=== Document excerpt ===

Smith then asked each of the students to make a pinch pot out of clay, to get a feel for its texture and heft. First they made a ball, then added a hole, then pinched it open with fingers positioned “like a hand puppet,” as Smith said.
She added that looking at handmade objects was a good way to learn about pottery. “The other day, I did a classic pottery move,” Smith said. “I filled a pot with water, and then I turned it over to look at the feet, and water went everywhere.”
Next, she taught the students the art of wedging: aligning the clay particles and preparing it for the wheel. All the clay the class used was made in the Creative Arts Workshop by claymakers there. The students learned spiral wedging, in which the right hand presses the clay into the table, compressing it, and the left hand pulls it back towards the potter.
Smith then performed a demonstration of how to make a basic cylindrical pot. She made it look easy, but the students soon realized, when they sat at their own wheels, that it was anything but. Soon, they were facing skirts (too much clay at the base of the pot), mushroom tops (too much clay at the top of the pot), and other problems.

=== Records supplied ===

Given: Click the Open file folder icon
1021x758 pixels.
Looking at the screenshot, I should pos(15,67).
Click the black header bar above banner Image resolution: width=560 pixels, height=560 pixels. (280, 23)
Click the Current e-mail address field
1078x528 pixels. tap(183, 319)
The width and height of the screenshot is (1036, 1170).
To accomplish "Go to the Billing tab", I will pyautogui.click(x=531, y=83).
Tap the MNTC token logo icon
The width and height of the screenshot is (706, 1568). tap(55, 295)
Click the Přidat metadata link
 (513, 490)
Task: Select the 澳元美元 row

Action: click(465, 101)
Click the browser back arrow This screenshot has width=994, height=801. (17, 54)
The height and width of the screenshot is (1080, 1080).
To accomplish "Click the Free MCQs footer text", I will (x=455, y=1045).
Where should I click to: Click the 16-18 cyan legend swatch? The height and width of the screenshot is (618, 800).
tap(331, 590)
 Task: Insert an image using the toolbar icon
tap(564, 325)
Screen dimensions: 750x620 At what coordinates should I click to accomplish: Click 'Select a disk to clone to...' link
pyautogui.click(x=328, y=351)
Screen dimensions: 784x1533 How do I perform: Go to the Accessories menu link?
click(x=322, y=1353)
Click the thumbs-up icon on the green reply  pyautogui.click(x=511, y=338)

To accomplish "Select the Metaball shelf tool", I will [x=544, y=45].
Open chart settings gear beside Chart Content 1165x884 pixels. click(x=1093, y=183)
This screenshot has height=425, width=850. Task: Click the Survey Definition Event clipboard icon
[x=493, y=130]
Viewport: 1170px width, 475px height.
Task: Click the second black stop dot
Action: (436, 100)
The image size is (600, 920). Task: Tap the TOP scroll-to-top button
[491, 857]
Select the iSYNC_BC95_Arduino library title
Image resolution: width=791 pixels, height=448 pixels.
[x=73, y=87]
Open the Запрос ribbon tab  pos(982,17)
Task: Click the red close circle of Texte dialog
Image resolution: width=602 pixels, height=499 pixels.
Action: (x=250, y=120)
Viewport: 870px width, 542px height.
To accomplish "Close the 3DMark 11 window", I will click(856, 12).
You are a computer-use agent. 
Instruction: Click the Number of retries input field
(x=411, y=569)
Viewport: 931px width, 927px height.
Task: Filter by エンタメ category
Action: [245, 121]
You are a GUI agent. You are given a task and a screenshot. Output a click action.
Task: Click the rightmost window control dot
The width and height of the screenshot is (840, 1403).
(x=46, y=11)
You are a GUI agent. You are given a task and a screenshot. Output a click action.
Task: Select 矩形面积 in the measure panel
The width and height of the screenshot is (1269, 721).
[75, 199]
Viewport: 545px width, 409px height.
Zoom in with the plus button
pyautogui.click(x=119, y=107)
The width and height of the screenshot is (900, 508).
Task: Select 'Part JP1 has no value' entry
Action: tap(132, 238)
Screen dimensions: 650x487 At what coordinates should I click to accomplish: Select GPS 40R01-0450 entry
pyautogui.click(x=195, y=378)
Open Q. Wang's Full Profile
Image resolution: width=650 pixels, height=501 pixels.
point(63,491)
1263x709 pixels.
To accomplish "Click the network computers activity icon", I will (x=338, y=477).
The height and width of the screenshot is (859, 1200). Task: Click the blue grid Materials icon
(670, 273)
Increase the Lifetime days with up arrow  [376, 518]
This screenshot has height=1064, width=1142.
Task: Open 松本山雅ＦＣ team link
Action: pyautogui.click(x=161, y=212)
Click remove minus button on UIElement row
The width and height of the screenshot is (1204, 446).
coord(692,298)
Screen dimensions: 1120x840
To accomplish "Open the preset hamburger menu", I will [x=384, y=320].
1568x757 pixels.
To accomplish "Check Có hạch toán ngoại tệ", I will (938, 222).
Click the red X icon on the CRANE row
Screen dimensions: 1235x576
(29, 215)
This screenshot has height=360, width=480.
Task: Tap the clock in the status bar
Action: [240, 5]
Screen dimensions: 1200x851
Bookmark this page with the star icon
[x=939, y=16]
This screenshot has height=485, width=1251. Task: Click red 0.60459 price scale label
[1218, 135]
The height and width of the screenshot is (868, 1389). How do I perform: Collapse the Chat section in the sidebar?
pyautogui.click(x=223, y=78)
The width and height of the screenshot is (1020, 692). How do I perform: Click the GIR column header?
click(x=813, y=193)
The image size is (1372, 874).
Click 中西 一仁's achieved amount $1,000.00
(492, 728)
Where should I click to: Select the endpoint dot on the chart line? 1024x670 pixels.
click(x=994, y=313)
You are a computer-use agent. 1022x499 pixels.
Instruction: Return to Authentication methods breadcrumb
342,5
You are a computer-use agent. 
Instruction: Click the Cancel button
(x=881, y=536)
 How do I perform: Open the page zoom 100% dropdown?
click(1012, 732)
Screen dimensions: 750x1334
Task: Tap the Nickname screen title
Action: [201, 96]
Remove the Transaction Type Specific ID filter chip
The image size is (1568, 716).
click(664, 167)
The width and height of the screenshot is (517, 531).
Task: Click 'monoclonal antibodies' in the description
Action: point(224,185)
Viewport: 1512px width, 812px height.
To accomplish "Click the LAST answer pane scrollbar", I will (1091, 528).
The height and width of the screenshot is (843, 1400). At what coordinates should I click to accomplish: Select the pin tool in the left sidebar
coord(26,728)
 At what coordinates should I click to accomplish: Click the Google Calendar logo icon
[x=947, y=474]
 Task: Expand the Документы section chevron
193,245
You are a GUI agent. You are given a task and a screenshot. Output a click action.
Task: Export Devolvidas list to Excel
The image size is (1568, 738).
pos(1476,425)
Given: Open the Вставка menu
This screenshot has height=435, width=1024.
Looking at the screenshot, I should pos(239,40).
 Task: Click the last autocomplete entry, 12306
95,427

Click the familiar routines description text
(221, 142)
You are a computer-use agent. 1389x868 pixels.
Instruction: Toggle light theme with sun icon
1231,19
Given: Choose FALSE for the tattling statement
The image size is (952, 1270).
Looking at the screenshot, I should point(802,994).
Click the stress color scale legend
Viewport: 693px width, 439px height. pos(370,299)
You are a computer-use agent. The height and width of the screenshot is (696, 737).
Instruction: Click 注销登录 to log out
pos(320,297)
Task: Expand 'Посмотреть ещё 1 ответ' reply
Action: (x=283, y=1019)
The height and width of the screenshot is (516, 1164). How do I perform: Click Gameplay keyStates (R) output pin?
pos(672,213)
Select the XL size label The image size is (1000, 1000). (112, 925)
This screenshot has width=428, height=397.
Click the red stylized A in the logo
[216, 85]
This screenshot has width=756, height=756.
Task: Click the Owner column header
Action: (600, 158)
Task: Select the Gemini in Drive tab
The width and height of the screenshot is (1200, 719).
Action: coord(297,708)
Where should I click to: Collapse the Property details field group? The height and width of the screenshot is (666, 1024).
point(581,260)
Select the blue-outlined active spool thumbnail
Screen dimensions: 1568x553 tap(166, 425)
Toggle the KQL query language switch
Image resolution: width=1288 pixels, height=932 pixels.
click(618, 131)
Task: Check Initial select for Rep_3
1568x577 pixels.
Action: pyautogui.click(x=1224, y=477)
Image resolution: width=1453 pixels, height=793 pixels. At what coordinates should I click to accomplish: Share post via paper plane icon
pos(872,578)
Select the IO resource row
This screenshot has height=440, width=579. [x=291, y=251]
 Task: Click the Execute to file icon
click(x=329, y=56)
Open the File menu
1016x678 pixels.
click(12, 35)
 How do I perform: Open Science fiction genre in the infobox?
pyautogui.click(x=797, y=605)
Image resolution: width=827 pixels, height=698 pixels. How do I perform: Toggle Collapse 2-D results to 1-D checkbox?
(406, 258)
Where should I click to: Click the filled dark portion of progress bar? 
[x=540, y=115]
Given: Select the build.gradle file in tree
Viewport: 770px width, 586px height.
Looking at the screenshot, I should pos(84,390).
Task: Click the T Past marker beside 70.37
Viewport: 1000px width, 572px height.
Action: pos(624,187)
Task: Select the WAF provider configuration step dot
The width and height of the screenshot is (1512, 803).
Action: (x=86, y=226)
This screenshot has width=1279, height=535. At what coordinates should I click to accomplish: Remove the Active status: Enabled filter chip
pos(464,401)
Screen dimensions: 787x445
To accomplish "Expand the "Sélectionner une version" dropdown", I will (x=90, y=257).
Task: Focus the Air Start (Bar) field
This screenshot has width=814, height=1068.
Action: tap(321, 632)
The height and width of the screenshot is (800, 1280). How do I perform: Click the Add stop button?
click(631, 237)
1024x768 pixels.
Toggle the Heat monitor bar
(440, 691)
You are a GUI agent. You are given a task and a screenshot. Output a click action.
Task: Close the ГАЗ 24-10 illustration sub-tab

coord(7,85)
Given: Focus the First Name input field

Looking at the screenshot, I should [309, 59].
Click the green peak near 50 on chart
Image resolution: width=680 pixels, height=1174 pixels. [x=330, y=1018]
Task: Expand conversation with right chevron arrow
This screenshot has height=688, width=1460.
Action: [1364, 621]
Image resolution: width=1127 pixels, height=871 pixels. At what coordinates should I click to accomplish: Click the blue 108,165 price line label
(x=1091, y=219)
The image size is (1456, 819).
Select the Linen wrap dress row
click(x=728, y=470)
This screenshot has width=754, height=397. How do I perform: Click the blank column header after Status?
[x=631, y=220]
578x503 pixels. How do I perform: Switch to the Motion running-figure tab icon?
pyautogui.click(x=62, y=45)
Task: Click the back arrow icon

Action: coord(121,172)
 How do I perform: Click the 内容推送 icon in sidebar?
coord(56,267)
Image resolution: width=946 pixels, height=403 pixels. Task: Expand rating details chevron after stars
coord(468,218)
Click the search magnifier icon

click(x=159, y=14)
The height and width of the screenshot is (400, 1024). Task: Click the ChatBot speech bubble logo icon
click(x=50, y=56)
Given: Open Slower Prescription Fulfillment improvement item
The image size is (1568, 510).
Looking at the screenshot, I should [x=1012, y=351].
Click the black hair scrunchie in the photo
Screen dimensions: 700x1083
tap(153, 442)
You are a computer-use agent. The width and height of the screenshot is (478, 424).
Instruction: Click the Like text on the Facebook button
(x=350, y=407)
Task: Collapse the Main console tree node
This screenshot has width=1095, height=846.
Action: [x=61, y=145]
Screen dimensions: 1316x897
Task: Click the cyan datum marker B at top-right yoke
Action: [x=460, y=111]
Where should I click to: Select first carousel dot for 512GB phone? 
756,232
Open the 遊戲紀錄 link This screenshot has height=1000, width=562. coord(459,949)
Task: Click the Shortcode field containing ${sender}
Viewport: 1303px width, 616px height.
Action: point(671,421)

===

▸ Problem requirements
Update the pottery class passage starting at "Next, she taught" and ending at "and other problems.", putting "round" wherever "cylindrical" appears.

▸ Written answer
Next, she taught the students the art of wedging: aligning the clay particles and preparing it for the wheel. All the clay the class used was made in the Creative Arts Workshop by claymakers there. The students learned spiral wedging, in which the right hand presses the clay into the table, compressing it, and the left hand pulls it back towards the potter.
Smith then performed a demonstration of how to make a basic round pot. She made it look easy, but the students soon realized, when they sat at their own wheels, that it was anything but. Soon, they were facing skirts (too much clay at the base of the pot), mushroom tops (too much clay at the top of the pot), and other problems.